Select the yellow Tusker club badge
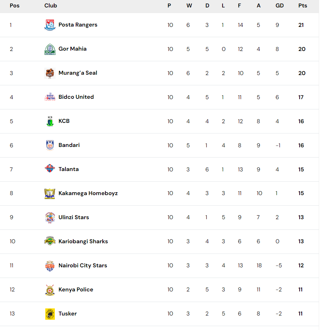Screen dimensions: 323x330 (x=50, y=314)
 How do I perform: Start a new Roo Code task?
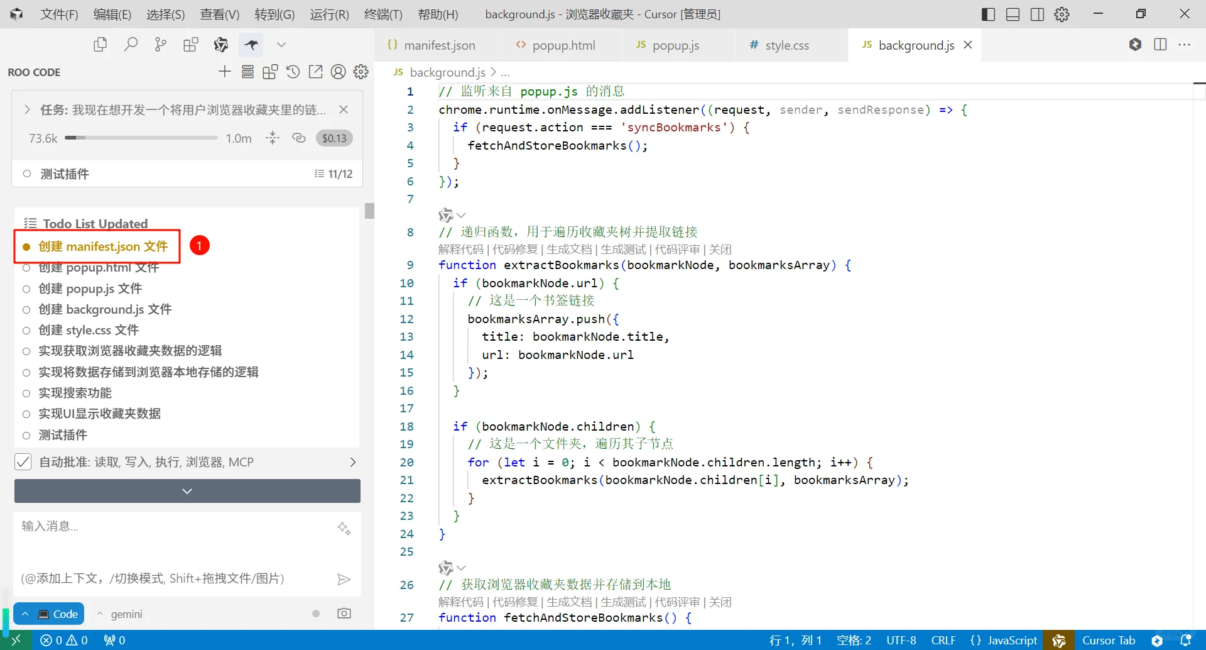(224, 72)
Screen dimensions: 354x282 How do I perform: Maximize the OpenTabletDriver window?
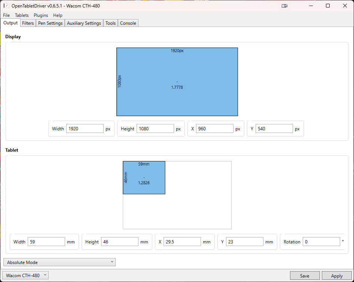328,6
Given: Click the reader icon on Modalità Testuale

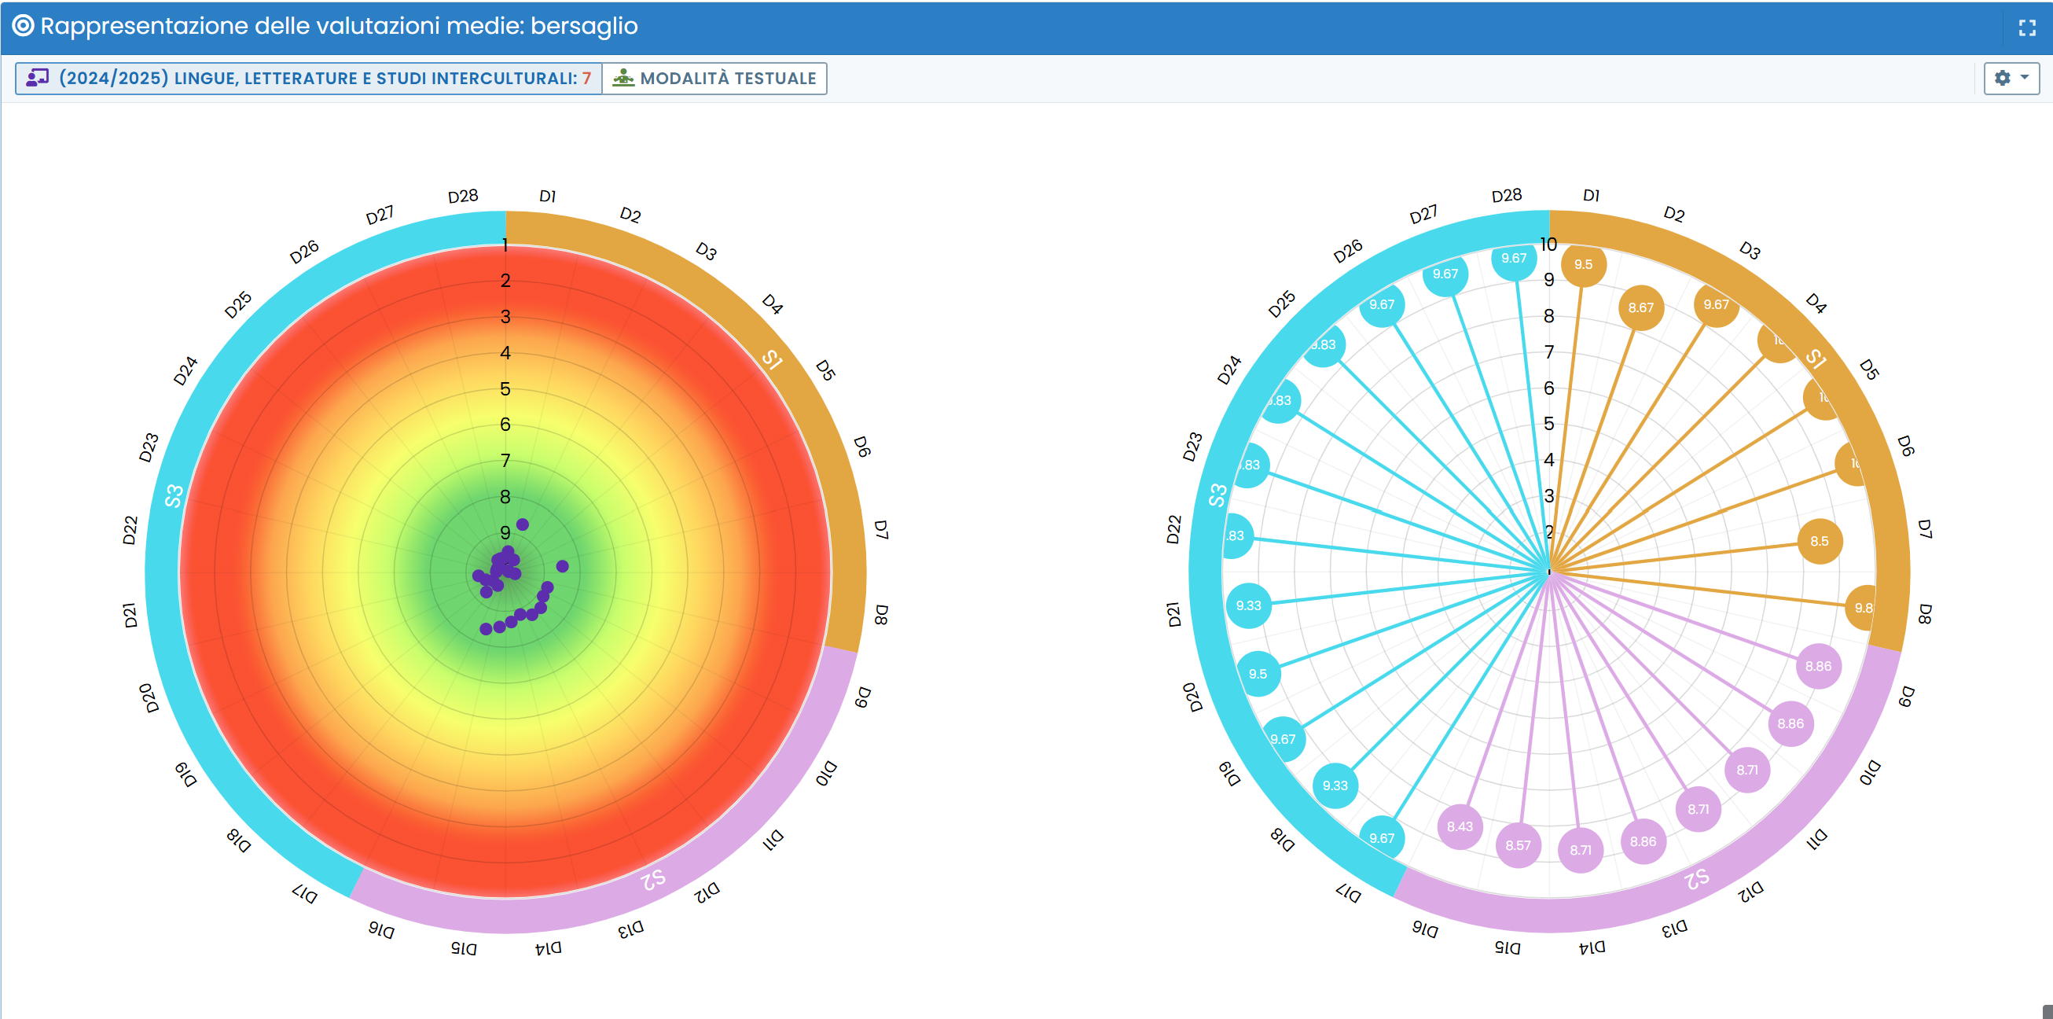Looking at the screenshot, I should [623, 78].
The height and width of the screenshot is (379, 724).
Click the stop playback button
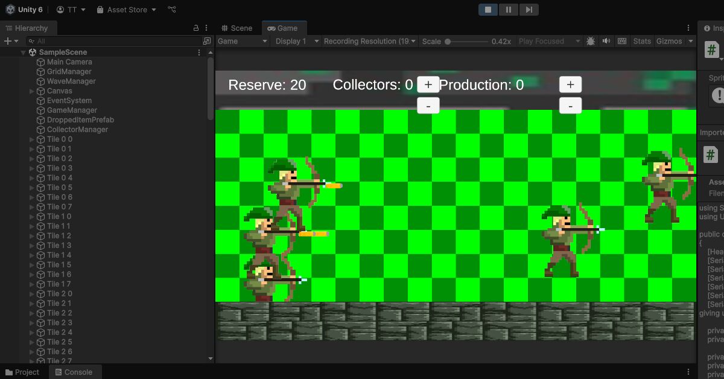coord(487,9)
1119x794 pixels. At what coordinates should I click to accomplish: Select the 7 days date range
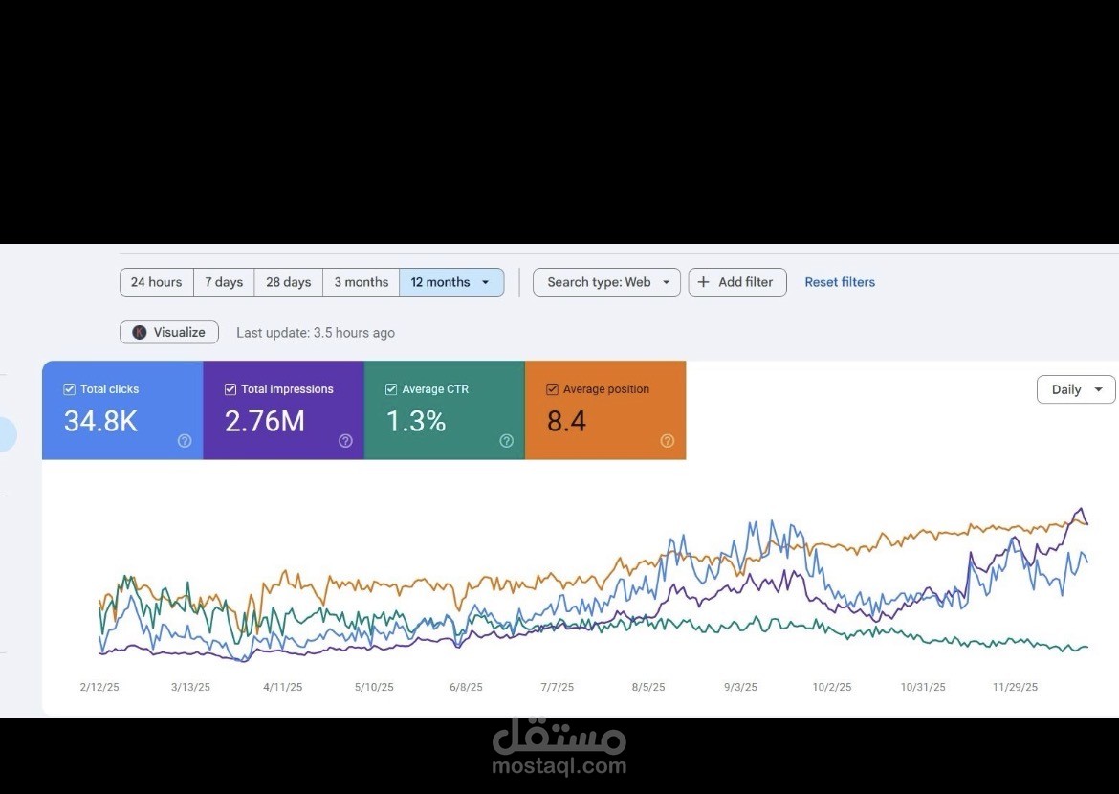pyautogui.click(x=224, y=282)
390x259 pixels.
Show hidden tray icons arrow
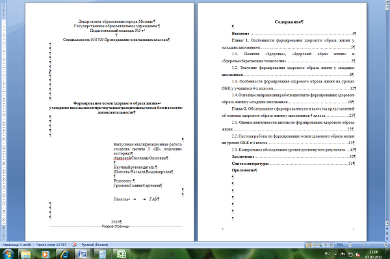(x=335, y=254)
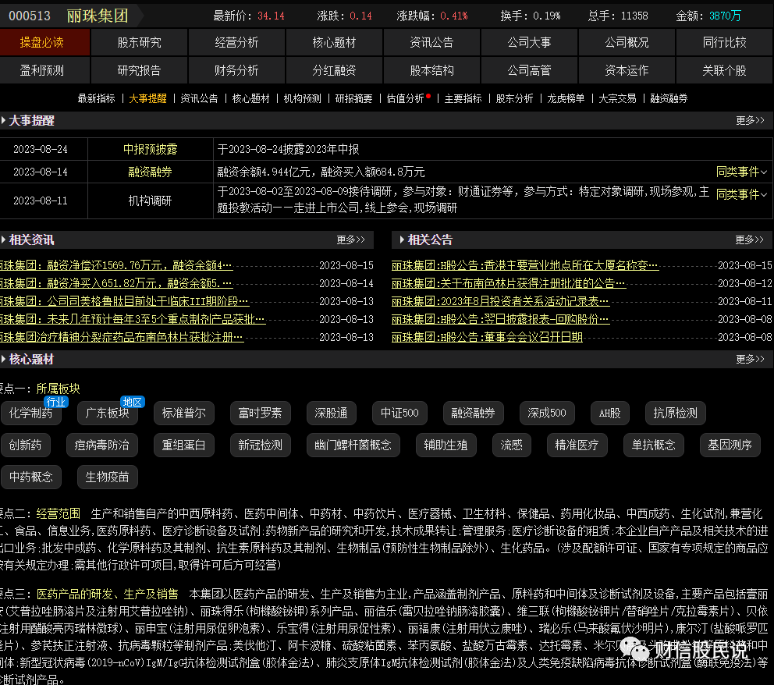Expand 同类事件 dropdown for the 融资融券 event
Screen dimensions: 774x685
click(x=740, y=172)
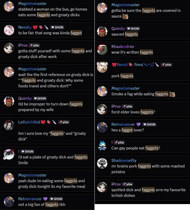Click the SHON tag beside Neosky's name
Viewport: 190px width, 210px height.
pyautogui.click(x=57, y=27)
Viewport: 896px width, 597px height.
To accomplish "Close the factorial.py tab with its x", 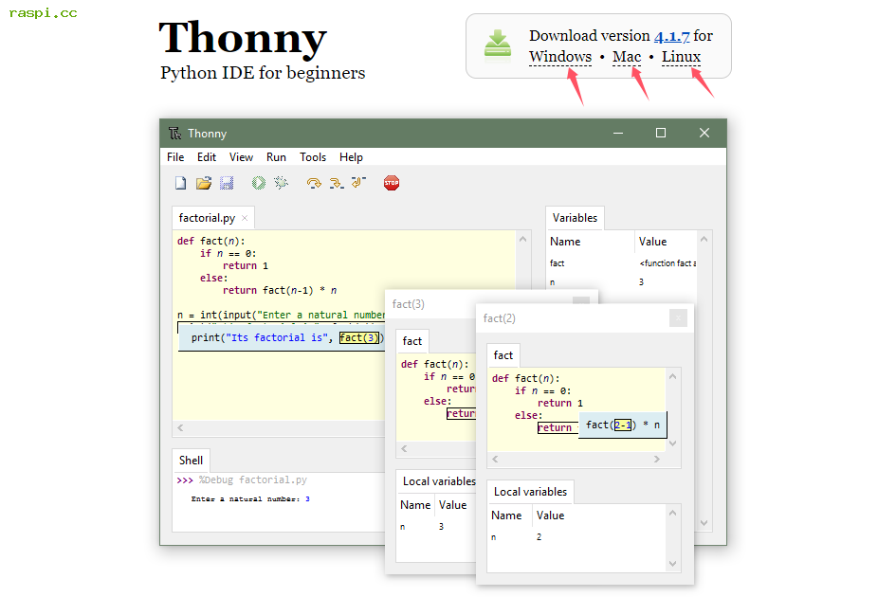I will coord(245,218).
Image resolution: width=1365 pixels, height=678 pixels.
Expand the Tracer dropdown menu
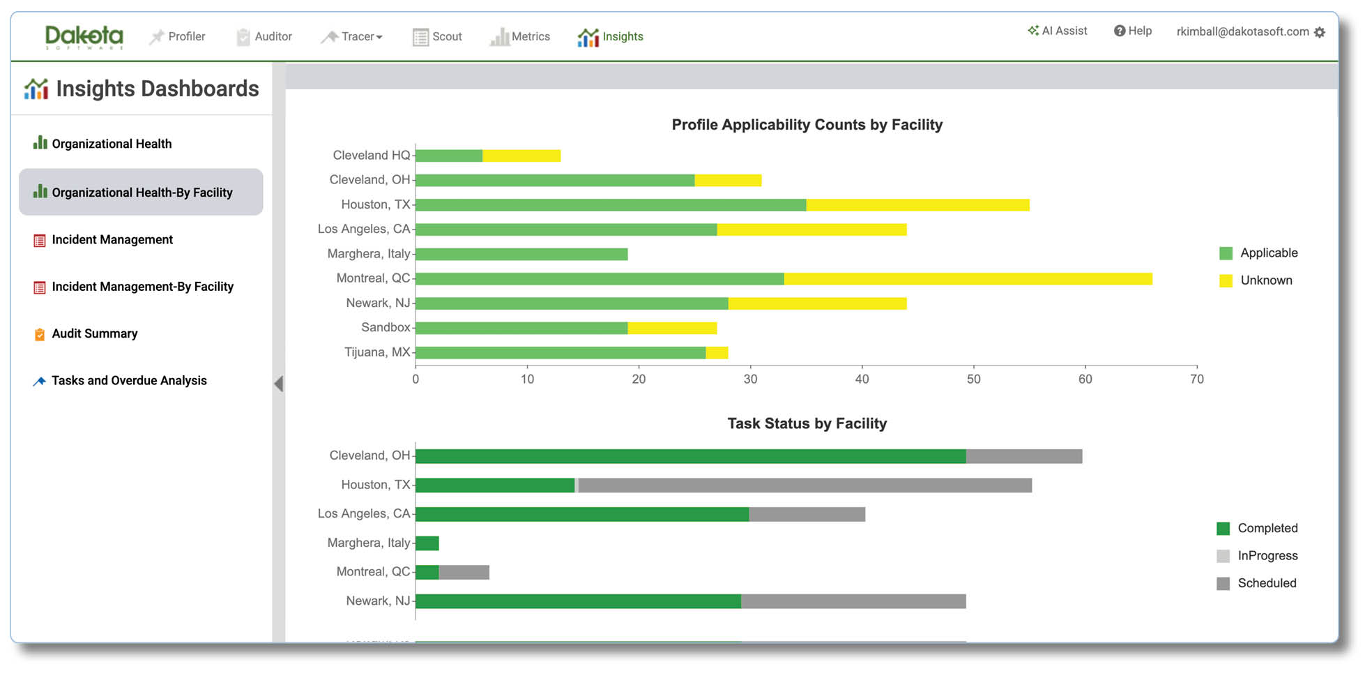[x=352, y=36]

AIM OF THE TASK:
Can you copy out, word for word, the listing from the line that has "Image resolution: width=1365" through the end of the listing, leaving out the pictures?

PROBLEM SOLUTION:
Image resolution: width=1365 pixels, height=678 pixels.
Expand the Tracer dropdown menu
[x=352, y=36]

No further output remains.